Um dos conceitos mais importantes para a filosofia socrática é o de epiméleia heauoú, geralmente traduzido como “o cuidado de si”. Para além do gnóthi seautón, ou “conhece-te a ti mesmo”, para que o ser humano se realize em sua plenitude, no sentido da sua saúde existencial, é preciso que ele, sabendo quem é e o que deve ser, cuide de si mesmo.

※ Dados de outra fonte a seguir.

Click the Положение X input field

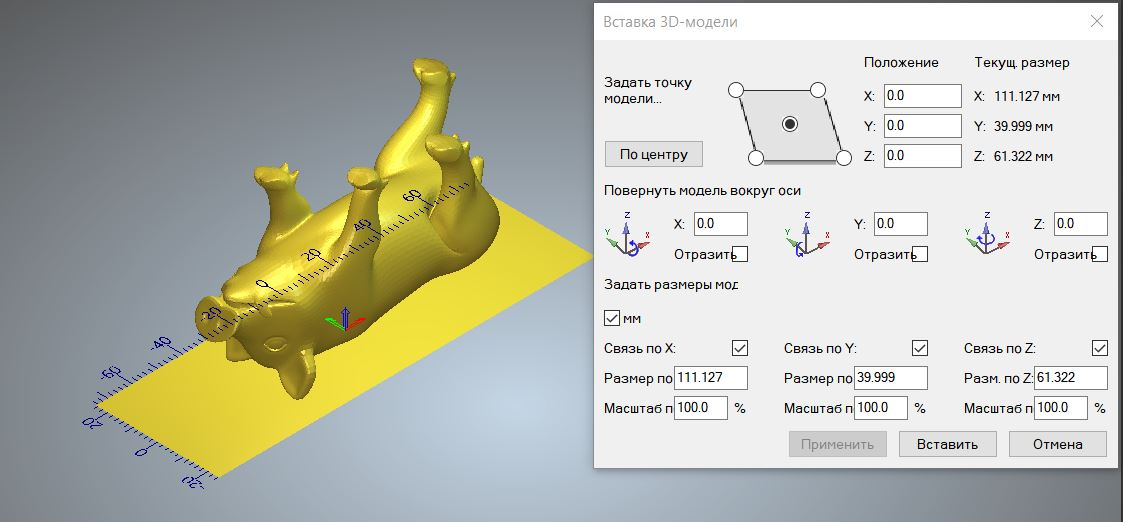click(x=921, y=96)
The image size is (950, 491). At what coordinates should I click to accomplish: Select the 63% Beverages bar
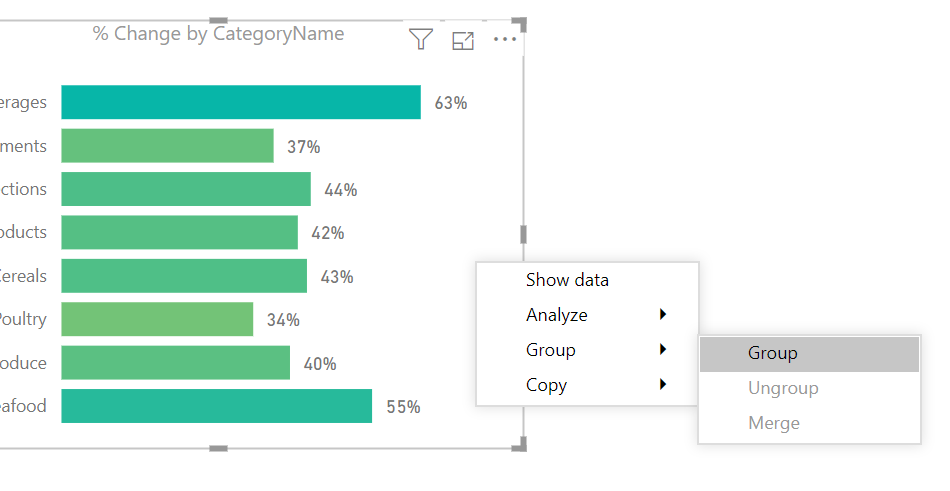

Essa ideia do cuidado de si, segundo Sócrates (sempre nas palavras de Platão, que foi quem transmitiu por escrito o ensinamento oral de seu mestre), começa com o cuidado do corpo – cuidado este que ele chama de dietética e envolve não apenas aquilo que se come, mas também como se come, o lugar em que se habita, os hábitos cotidianos, os exercícios, etc. Entretanto, o cuidado de si deve ir além da dimensão somática ou física do ser, confluindo para a parte mais nobre e superior do ser, que é a psiqué ou a alma.

Para Sócrates, o cuidado da alma, enquanto finalidade superior do cuidado de si, não se restringe ao que hoje chamamos de saúde mental. O cuidado de si enquanto cuidado da alma tem, na perspectiva socrática, um caráter eminentemente ético. Ele está ligado à busca da verdade, ao encontro daquilo que é belo, bom e excelente, tanto no âmbito existencial quanto no político, familiar, social. Ou seja, para se realizar plenamente, o ser humano deve não apenas se conhecer, mas conhecer a verdade, aquilo que é bom e belo em relação ao estar no mundo, como ser psíquico, espiritual, comunitário, político. Nesse sentido, cuidar de si é não apenas cuidar da própria saúde física e mental, mas também cuidar da saúde do outro, daqueles que estão ao redor, da família, dos amigos, dos concidadãos, da polis

Num momento em que se fala e se valoriza tanto a saúde, resgatar essa ideia do cuidado de si apresenta-se como algo essencial. Isso porque, na visão socrática, a verdadeira saúde encontra-se na dimensão da justa medida – ou seja, na isonomia ou no equilíbrio entre o físico e o psíquico, entre o esforço e o repouso, entre sono e a vigília, entre o pensar e o agir, entre o pessoal e o comunitário. 

Nos tempos que correm, observo que a busca pela saúde está sendo, muitas vezes, proposta e vivida de forma equivocada, desequilibrada. Há uma crescente preocupação com a “saúde” do corpo que, mais do que a justa medida, ambiciona apenas o shape e a performance. Em nome de uma “boa saúde”, sacrifica-se a verdadeira saúde, exigindo-se do corpo algo que vai muito além da justa medida. Como se exercícios e atividade física fossem apenas um meio de superação, de obtenção de metas, de resultados; como se nossos corpos fossem objetos de exibição erótica ou máquinas de alto rendimento. De repente, a imagem da saúde se reduziu a barrigas “trincadas” exibidas nas vitrines das milhares de academias de fitness que proliferam pelas cidades e a multidões de pessoas correndo cada vez mais rápido em bandos uniformizados com outfits sofisticados que valorizam as “curvinhas” e os músculos, com olhos vazios, mirando obsessivamente os watches tecnológicos, enquanto gemem ofegantes e “conversam” em voz alta sobre paces, tempos e metas. Nada mais distante da verdadeira saúde este espetáculo desarmonioso de agitação, ruído, obstinação e narcisismo.

Vigora hoje um conceito de saúde que produz gente doente. Gente magra, musculosa, bem “preparada”, capaz de percorrer dezenas de quilômetros em poucos minutos, mas, paradoxalmente, gente doente, porque desequilibrada no sentido humano, existencial. Gente que imagina apresentar belos corpos e belas performances, mas que é incapaz de reconhecer o que é belo e bom de verdade. Gente que cuida muito de seus corpos (mais do que o razoável, até), mas que perdeu a compreensão do que seja cuidar de si.

Para escaparmos da obsessão patológica da “saúde performática”, precisamos conhecer e vivenciar a experiência libertadora da saúde existencial. Para tanto, resgatar o conceito de cuidado de si apresenta-se como caminho oportuno e saudável. Para sermos saudáveis, não basta malhar; é preciso ler, conversar, pensar. É preciso saber andar mais devagar e olhar mais ao redor, para o outro e para si mesmo. Não para o próprio umbigo (na barriga tanquinho), mas para a própria alma.